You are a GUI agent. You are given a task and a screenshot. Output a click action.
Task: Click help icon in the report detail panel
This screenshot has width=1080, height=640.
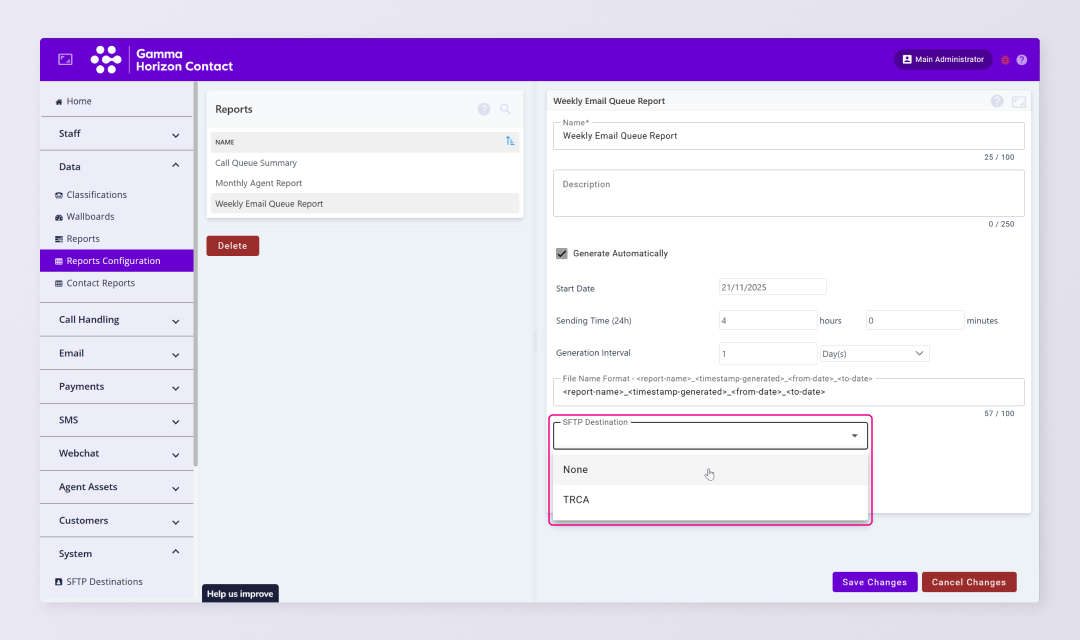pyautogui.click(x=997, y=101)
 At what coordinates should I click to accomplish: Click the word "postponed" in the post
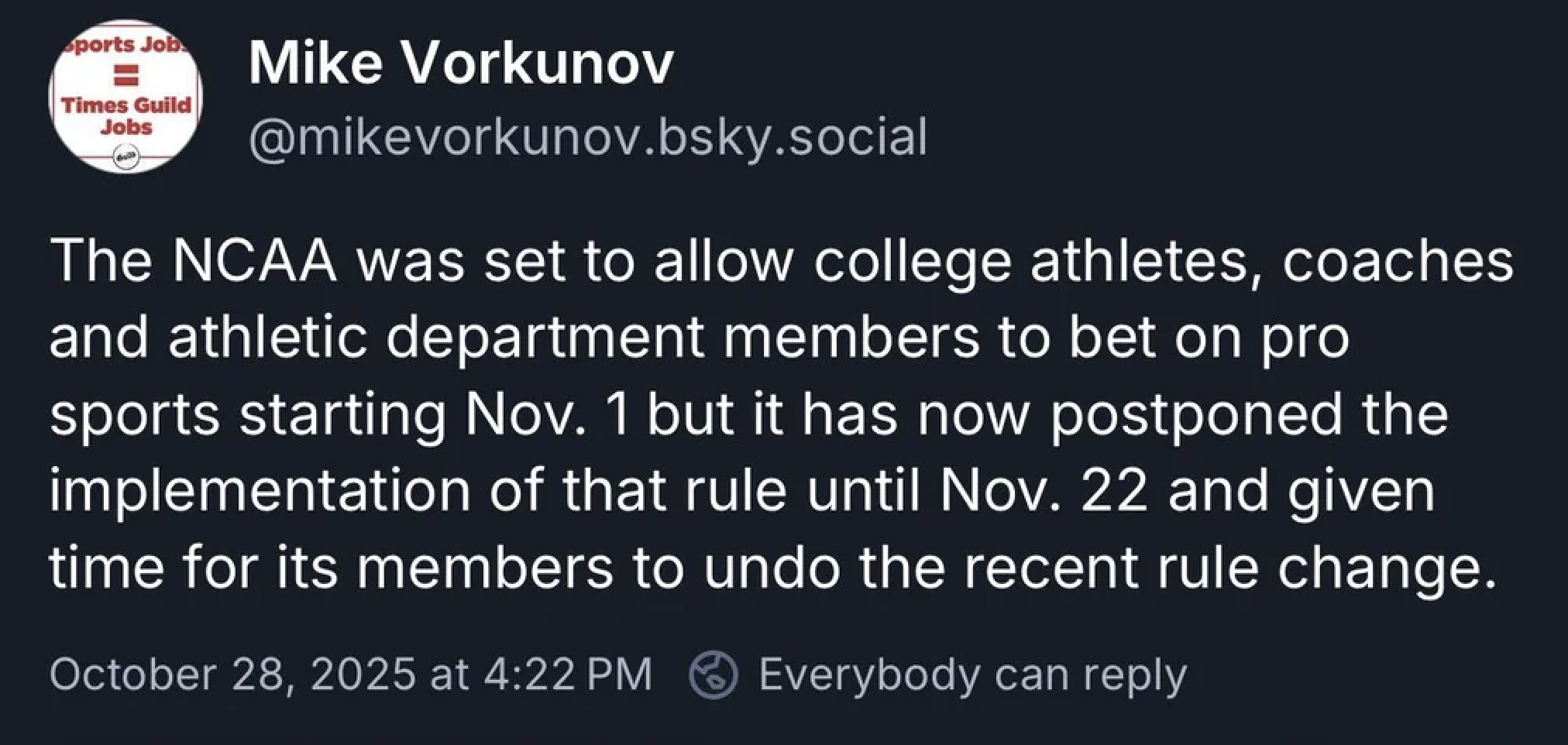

● Written request:
Pick out every line of the material that contains the string "screenshot", and copy each one. Match case exactly.

● Expected answer:
You are a GUI agent. You are given a task and a screenshot. Output a click action.
This screenshot has width=1080, height=640.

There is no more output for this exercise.